Gánsteres de esmoquin

ABC 25/06/14
DAVID GISTAU

· Después de Miguel Ángel Blanco apenas quedaba en España izquierda capaz de sostener esta idea que era una distorsión antifranquista

LA escena recreada por Pablo Iglesias en el Ritz, donde él mismo se veía irrumpiendo con militares para capturar portadoras de visón, trae el recuerdo de las selectas fiestas de Año Nuevo dispersadas por la entrada en La Habana del ejército de Sierra Maestra. Es de suponer que, en este otro acto de higiene social, a los vampiros centenarios del IBEX, que en la nueva jerga populista son los que mantienen cautiva la democracia como un poder ejecutivo clandestino, les habría correspondido el papel de los gánsteres de Luciano expulsados al mar con el esmoquin todavía puesto.

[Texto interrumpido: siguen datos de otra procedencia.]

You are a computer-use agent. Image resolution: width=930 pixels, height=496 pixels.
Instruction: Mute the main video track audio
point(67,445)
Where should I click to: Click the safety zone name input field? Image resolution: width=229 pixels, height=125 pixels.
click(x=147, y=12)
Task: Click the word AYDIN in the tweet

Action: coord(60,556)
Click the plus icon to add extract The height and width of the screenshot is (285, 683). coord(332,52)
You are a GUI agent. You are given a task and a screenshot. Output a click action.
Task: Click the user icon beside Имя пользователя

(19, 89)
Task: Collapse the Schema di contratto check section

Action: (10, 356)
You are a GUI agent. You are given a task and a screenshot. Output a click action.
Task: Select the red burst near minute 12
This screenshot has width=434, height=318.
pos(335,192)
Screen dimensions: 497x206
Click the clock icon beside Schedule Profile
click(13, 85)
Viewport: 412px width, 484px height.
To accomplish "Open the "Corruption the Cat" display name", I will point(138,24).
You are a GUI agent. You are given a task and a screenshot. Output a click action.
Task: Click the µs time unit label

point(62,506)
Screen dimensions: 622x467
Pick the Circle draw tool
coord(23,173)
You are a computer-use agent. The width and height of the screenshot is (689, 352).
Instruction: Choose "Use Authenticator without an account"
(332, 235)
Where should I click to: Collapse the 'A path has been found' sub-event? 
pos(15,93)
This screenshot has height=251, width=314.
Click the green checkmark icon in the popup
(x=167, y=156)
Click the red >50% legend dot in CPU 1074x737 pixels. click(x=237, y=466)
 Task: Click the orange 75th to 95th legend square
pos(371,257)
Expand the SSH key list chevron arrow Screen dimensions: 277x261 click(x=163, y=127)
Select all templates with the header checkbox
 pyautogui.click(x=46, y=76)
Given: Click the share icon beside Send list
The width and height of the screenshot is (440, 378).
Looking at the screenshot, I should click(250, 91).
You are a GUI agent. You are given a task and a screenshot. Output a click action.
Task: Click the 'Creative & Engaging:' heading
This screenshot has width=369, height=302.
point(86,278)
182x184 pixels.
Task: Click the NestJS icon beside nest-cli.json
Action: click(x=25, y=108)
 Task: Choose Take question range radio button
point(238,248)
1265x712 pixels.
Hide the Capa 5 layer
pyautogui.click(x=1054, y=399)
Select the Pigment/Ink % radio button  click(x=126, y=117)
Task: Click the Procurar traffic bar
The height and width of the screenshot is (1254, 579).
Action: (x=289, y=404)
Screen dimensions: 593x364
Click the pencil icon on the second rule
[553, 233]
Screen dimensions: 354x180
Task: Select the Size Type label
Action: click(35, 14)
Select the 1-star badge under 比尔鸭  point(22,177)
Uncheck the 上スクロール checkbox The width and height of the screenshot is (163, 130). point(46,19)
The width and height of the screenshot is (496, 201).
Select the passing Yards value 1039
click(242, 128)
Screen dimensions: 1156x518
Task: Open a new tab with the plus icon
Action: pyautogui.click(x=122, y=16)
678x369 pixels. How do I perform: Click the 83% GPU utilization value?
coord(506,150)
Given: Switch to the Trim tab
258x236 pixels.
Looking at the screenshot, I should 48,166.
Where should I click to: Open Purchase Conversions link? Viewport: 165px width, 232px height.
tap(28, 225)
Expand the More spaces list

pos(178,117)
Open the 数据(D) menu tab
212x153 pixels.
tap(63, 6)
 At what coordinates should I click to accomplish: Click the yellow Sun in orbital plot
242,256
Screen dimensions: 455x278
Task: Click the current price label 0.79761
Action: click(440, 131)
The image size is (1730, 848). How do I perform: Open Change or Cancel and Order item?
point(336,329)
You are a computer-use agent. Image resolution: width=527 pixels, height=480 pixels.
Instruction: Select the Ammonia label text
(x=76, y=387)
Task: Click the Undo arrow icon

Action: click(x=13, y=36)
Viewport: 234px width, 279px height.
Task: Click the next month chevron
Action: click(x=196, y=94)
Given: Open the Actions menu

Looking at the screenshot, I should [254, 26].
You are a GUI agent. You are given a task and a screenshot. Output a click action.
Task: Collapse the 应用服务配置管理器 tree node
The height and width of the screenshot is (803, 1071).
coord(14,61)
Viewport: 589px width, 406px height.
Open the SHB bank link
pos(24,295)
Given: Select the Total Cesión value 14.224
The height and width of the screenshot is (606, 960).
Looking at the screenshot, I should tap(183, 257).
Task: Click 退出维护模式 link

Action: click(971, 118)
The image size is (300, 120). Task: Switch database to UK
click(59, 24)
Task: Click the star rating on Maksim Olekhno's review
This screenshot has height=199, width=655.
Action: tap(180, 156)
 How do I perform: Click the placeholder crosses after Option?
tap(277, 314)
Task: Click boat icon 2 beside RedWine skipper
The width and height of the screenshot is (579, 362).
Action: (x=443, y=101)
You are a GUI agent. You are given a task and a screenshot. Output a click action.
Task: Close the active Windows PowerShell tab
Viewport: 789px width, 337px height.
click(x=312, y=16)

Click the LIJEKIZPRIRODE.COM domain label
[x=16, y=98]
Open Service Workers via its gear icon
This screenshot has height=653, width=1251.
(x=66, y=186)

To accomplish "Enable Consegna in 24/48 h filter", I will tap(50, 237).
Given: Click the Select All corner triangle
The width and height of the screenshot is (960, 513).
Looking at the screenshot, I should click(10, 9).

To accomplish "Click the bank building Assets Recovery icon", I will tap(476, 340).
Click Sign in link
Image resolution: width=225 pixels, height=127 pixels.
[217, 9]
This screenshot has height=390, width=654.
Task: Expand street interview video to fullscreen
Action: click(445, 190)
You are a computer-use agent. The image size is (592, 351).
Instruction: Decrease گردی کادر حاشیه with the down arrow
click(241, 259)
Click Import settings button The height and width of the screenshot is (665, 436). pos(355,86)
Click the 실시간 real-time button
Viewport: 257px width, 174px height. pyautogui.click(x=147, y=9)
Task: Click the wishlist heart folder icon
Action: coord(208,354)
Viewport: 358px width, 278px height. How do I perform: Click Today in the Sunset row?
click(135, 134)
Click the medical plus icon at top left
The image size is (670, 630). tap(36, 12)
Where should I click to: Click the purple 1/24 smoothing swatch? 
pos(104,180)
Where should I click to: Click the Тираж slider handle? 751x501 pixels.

Con todo, la fantasía revolucionaria del Ritz no es de obligado cumplimiento. Para Pablo Iglesias fue poco menos que un recurso para cultivar su propio personaje en un escenario que lo hacía jugar de visitante y, por añadidura, para «épater les bourgeois», pues no otra cosa esperaban esos asistentes en los que Ruiz-Quintano ha visto una semejanza con la izquierda rococó de Manhattan que organizó una recepción para los Panteras Negras en el ático de Leonard Bernstein. La avería estética para el personaje le sobrevino a Pablo Iglesias cuando elementos de seguridad de la casta le sacaron de encima a un agitador en vez de dejarlo en la misma indefensión sufrida por todos los conferenciantes contra los que él organizó escraches en la Universidad, cuando aún no le parecía prioritario consentir al otro exponer sus argumentos.

Astuto como lo es, Pablo Iglesias está inmerso en un proceso mimético de integración en las reglas del sistema del cual da buena prueba que haya empezado a establecer sus comparaciones apoyándose, no tanto en seres providenciales de la mitología revolucionaria de Iberoamérica, sino en Finlandia. ¿A quién puede asustar un paradigma escandinavo? Al cuidar el lenguaje, al evitar los ejemplos demasiado abruptos, o al menos al convertirlos en simples chistes introductorios de una conferencia, Pablo Iglesias se arriesga a decepcionar a la parte más iracunda de su electorado, la que probablemente no lo quiera institucionalizado. Pero demuestra inteligencia, porque ello le da recorrido político en vez de quedarse confinado en una excrecencia radical. Y, por añadidura, le permite seguir manejando en monopolio la encarnación de la pureza regeneradora con la que ha establecido sobre la izquierda institucional la misma presunción de superioridad moral que la izquierda institucional construyó antaño contra la derecha democrática. Este es un robo identitario que tiene al PSOE desconcertado.

Más allá del show del camarero, prolongado en las televisiones como era menester, lo que de verdad destapó a este Pablo Iglesias que cuida las palabras fue la referencia a ETA. El eximente político del asesinato. La justificación del muerto, cuya tragedia es diluida en una concepción del daño colateral que da sentido al crimen. Esa visión –esta vez sí típicamente iberoamericana– del etarra como vecino cultural del Che, de los presos que acaban siéndolo de conciencia, del criminal obligado por un contexto político a infligir un daño que más le duele a él. Después de Miguel Ángel Blanco apenas quedaba en España izquierda capaz de sostener esta idea que era una distorsión antifranquista. Pero es que Pablo Iglesias, cuando aún no cuidaba las palabras, llegó a decir que la ETA fue la primera izquierda con lucidez para comprender que a esta democracia había que combatirla porque no era sino franquismo camuflado en un falso cambio lampedusiano. Y esto sí es una aberración.